Despite the dangers inherent in emerging, moth-like, from that cocoon of a bed in the morning and stumbling downstairs with a fuzzy mind and a full bladder, the toilet situation was not a severe hardship. There was almost always one of them free, they had toilet paper (not a given in those days) and, confort moderne oblige, at least they weren’t squatters.
And then, for one thing, there was the shower. I know that I already said “for one thing,” but in this case the shower was in fact one thing: for some reason, this hotel’s owners had decided that the 30 or so guests that they housed at peak capacity (like, say, in July 1979) could get by with one sole shower.
The second-floor-left WC had been converted to fulfill this function. When I wanted to bathe — which, in violation of Article I of the Constitution of the Fifth Republic, was every morning — I had to go all the way downstairs to the reception desk and get the key to the shower stall (there was a small supplemental charge, so they kept track of how many showers everyone took). That is, unless someone else was using it, which, for reasons that can only be guessed at, seemed to be a frequent occurrence.
When it finally came my turn, I would apply myself assiduously to taking the fastest, quickest, most labor-efficient shower possible. Not just out of consideration of the dozen other guests lined up at the reception, soap in hand and sebum in hair, but because the space was cramped, the water was barely warm, the pressure was low and, most compellingly, I was afraid to spend more than about two minutes alone with the shower mat.
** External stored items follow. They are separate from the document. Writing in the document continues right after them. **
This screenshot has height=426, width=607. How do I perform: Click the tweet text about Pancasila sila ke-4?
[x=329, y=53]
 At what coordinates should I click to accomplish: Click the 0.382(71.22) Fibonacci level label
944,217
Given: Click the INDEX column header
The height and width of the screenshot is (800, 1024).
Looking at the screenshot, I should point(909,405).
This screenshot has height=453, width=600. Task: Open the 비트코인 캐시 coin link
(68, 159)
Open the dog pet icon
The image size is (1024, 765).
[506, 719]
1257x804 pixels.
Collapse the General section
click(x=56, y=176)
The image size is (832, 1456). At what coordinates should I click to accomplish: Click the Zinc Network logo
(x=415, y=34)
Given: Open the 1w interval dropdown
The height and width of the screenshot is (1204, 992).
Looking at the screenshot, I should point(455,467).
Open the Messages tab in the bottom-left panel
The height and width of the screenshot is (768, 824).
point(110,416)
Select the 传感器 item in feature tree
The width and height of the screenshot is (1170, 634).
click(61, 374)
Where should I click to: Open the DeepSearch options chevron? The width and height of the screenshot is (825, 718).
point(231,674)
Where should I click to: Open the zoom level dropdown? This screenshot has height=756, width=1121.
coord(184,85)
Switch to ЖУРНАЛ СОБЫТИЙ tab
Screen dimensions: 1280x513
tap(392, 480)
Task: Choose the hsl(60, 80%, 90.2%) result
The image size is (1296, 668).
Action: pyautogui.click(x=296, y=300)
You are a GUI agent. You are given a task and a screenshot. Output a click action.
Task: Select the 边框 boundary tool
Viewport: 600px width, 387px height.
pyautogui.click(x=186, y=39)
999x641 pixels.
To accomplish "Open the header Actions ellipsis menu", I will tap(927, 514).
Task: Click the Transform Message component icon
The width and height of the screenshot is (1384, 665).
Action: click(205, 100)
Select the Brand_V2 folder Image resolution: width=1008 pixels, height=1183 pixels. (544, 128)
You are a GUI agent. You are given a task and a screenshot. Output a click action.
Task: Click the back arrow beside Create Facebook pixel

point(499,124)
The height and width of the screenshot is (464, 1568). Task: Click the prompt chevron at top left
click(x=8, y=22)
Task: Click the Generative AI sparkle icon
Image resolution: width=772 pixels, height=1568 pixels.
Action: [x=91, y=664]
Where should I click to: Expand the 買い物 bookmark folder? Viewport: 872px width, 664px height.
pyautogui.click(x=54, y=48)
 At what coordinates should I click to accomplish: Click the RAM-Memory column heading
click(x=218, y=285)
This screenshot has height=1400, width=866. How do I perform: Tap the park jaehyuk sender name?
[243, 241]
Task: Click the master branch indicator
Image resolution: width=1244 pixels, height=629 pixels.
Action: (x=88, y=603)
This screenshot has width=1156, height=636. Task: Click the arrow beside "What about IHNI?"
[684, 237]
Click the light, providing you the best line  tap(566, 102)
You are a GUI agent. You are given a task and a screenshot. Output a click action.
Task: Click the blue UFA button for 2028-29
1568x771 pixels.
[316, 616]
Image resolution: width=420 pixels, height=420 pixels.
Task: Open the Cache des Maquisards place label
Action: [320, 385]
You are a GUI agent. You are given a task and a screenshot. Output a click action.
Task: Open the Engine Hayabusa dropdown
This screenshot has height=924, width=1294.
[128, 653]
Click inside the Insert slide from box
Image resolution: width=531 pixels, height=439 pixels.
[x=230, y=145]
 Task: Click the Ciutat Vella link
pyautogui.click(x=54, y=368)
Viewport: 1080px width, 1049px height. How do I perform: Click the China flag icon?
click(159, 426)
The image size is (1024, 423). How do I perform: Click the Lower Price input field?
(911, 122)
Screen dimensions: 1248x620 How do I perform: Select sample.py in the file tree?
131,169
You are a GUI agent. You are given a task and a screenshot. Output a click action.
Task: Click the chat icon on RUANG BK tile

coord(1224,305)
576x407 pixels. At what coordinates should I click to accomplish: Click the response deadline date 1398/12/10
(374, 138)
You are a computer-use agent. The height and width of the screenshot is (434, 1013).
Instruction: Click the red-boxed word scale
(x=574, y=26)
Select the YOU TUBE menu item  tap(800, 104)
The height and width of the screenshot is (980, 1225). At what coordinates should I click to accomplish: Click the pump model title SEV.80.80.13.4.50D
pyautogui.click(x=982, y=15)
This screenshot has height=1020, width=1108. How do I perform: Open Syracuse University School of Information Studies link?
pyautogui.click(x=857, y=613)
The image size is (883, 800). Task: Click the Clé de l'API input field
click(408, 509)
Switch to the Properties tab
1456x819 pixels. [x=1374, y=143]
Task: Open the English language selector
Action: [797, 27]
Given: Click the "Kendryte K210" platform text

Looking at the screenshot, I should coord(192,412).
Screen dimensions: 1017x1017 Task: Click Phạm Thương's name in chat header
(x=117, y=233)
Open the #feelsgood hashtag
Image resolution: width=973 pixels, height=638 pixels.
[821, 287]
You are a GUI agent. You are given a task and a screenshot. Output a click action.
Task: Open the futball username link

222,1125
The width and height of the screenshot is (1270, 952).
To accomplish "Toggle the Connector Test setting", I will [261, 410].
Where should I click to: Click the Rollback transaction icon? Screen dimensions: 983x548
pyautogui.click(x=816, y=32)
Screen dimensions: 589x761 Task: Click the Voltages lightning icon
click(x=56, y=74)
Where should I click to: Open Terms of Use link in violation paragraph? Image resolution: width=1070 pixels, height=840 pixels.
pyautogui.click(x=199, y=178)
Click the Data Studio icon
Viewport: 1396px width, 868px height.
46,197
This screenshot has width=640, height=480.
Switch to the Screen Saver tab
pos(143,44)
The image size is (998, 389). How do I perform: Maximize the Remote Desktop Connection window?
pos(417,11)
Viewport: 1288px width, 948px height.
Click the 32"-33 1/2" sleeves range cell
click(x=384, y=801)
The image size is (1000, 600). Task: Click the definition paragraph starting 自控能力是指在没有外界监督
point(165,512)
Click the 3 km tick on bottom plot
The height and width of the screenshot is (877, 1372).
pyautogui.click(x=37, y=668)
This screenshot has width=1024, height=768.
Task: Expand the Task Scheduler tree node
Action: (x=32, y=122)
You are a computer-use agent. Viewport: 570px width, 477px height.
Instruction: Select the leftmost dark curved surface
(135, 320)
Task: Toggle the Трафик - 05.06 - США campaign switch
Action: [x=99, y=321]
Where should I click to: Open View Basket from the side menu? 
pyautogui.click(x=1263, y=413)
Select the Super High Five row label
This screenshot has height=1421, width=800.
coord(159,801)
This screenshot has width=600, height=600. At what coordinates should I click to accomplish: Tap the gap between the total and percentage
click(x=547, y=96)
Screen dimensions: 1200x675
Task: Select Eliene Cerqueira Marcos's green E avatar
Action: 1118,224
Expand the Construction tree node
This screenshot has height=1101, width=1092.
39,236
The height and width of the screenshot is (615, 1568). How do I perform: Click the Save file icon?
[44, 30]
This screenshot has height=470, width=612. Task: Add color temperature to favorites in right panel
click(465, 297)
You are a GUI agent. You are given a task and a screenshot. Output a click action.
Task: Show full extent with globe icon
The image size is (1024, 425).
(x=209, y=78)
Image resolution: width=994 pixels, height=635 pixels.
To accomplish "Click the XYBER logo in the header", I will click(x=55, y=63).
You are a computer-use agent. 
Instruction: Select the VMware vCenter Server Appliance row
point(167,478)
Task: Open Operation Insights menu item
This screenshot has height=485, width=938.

The stall itself had probably been cleaned a couple of times since it had been installed shortly after the war, but the mat, apparently, had never been granted such pampering. I suppose that it had once consisted of fabric, but the object that occupied the floor just inside the door during my stay had evolved into a grayish amorphous lump of spore-based life forms that should have been entered in a science fair months earlier. Avoiding foot, and even eye, contact with that thing occupied most of my mental energy during my short personal hygiene sessions.
Still, despite all the discomforts and biohazards, I wasn’t complaining at all. That hotel was by no means an exception and, most importantly, by no means overpriced. I recall paying the equivalent of $12 a night, and only because the dollar was at an all-time low.
That was the great thing about those old hotels: it was possible, and in fact easy (except in July and August) to stay in the middle of Paris for so little money that even a cheapskate like me could enjoy the city with minimum strain on the purse strings.
Which I did multiple times after that first trip before I moved here for good. I was living in the Netherlands and traveled to Paris as often as I could, which was several times a year, always found a room and never paid more than 60 francs a night, often less. My accommodations were always Spartan (or do I mean Parisian?), but I figured whatever didn’t kill me just made my wine budget stronger. Which in turn made me personally weaker, but better able to face the privations of my hovel-away-from-home.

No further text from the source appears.